▶ [Objetivo 1] Reescreva o artigo sobre o mercado cultural de "Não que a arte" até "de um artista.", inclusive, substituindo "economia" por "política".
▶ [Objetivo 2] Transforme toda a listagem em uma tabela Markdown com as colunas Nº e Linha, numerando cada linha e deixando de fora as que estão em branco.

▶ [Trecho do artigo]
◇ ◇ ◇ ◇ ◇ ◇ ◇

Categories: PONTOS DE VISTA

Pela degola dos cartolas da “cultura”


Com a perspectiva de novos horizontes para um modelo de mercado cultural auto-sustentável, suscitam novas teorias obrigatórias, lógico. Mas as perguntas continuam, isso significa a quebra de paradigmas? Teremos uma nova lógica nas relações comerciais entre arte e mercado? Essas perguntas terão que ser feitas. Vou ainda mais longe, tivemos mesmo um mercado de arte livre? Creio que não. O que podemos classificar como mercado cultural, não necessariamente está associado a música, teatro, cinema e etc. Esse mercado vem acompanhado de uma série de exigências de conteúdo, planos, metas, público alvo, mercado por mercado, bem ao modelo de quem vende sabonete, creme dental, utensílhos domésticos e bugigangas eletrônicas. Não que tenhamos que tratar a arte na dimensão excessivamente espiritual, como se o artista fosse um guru intocável, mas convenhamos, os moldes quase caricatos de uma arte conceitual via academismo e o top pop via fábrica do barato entretenimento do “bumbo do Zé Pereira yup, from Brazil”, também é um tanto quanto indigesto.

Não que a arte não interaja com a sociedade, ela é um organismo vivo e, naturalmente refletirá o seu cotidiano. E a economia é fator fundamental para a organização da sociedade. Portanto, a economia tem relevância fundamental no desenvolvimento da obra de um artista.
 
No entanto, isso passa a léguas de distância dos desserviços financistas de mercadores afoitos por vender qualquer coisa que, aliás, andam a impregnar ambientes de um promissor mercado de cultura via Lei de incentivo, com as suas lógicas de arrecadação de recursos fartos e fáceis, com suas práticas pouco honestas que caminham entre os gabinetes de políticos e os departamentos de marketing, deslumbrados com algum ativo midiático oferecendo produto de exposição tanto político quanto institucional para o marketing empresarial.
 
A arte, o artista, na realidade, não conhecem a tal liberdade quando se fala de mercado. Há um certo vício em ajeitar a prateleira, a vitrine para atrair a freguesia. No fundo, há um certo lápis na orelha do mercador pronto a fazer contas em cima de um embrulho de pão e, com isso, asfixiar a liberdade criativa, destruindo naturalmente a ponte entre a sociedade e o arte.
 
Mesmo clean, de bons modos ensaiados, o interlocutor nos cobra obediência, até quando nos pede para sermos rebeldes, desses fabricados em pré-lançamentos de seus produtos. Neste momento em que o artista participa dessa ópera dos horrores, a sua arte passa a ser um chiclete, um pirulito, uma língua de sogra que ele sopra contra os seus peóprios sentimentos, aqueles guardados em suas  utópias.
 
Quando uma química que tudo indica construirá nas próximas décadas entre Estado, mercado e artista, não estabelecem regras definidas de seus papéis independentes, assistiremos a uma micelância carnavalesca, ao samba do branco doido, ao mercado de cultura para inglês ver, bem próprio desse sururu que mistura conceituação culta com trampolins midiáticos para se chegar a um certo dumping e formatar a griff, está pronto o produto para ser consumido pela opressão, pela imposição, seja pelo mundão dos cultos, seja pelo mundo cão, que no final serão faces diferentes de uma mesma moeda, uma moeda impávida que nem está aí para a responsabilidade com o mercado cultural, está hoje vendendo arte como poderia estar vendendo penico, com o seu uso restrito de um urinório.

◇ ◇ ◇ ◇ ◇ ◇ ◇

▶ [Linhas de dados]
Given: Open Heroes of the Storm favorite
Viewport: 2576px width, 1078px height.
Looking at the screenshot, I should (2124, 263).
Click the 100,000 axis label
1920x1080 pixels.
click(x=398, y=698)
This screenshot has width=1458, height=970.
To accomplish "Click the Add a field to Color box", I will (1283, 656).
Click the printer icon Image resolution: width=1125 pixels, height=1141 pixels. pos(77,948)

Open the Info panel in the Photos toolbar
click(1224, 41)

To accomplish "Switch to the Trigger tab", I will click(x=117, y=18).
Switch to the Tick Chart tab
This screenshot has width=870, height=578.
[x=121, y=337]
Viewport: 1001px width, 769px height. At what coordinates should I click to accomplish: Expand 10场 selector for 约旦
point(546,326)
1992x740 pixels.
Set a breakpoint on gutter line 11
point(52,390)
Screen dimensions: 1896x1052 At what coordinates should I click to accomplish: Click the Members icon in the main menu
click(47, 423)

◇ ◇ ◇ ◇ ◇ ◇ ◇

▶ [Solução 1]
Não que a arte não interaja com a sociedade, ela é um organismo vivo e, naturalmente refletirá o seu cotidiano. E a política é fator fundamental para a organização da sociedade. Portanto, a política tem relevância fundamental no desenvolvimento da obra de um artista.

▶ [Solução 2]
| Nº | Linha |
|---|---|
| 1 | Given: Open Heroes of the Storm favorite |
| 2 | Viewport: 2576px width, 1078px height. |
| 3 | Looking at the screenshot, I should (2124, 263). |
| 4 | Click the 100,000 axis label |
| 5 | 1920x1080 pixels. |
| 6 | click(x=398, y=698) |
| 7 | This screenshot has width=1458, height=970. |
| 8 | To accomplish "Click the Add a field to Color box", I will (1283, 656). |
| 9 | Click the printer icon Image resolution: width=1125 pixels, height=1141 pixels. pos(77,948) |
| 10 | Open the Info panel in the Photos toolbar |
| 11 | click(1224, 41) |
| 12 | To accomplish "Switch to the Trigger tab", I will click(x=117, y=18). |
| 13 | Switch to the Tick Chart tab |
| 14 | This screenshot has width=870, height=578. |
| 15 | [x=121, y=337] |
| 16 | Viewport: 1001px width, 769px height. At what coordinates should I click to accomplish: Expand 10场 selector for 约旦 |
| 17 | point(546,326) |
| 18 | 1992x740 pixels. |
| 19 | Set a breakpoint on gutter line 11 |
| 20 | point(52,390) |
| 21 | Screen dimensions: 1896x1052 At what coordinates should I click to accomplish: Click the Members icon in the main menu |
| 22 | click(47, 423) |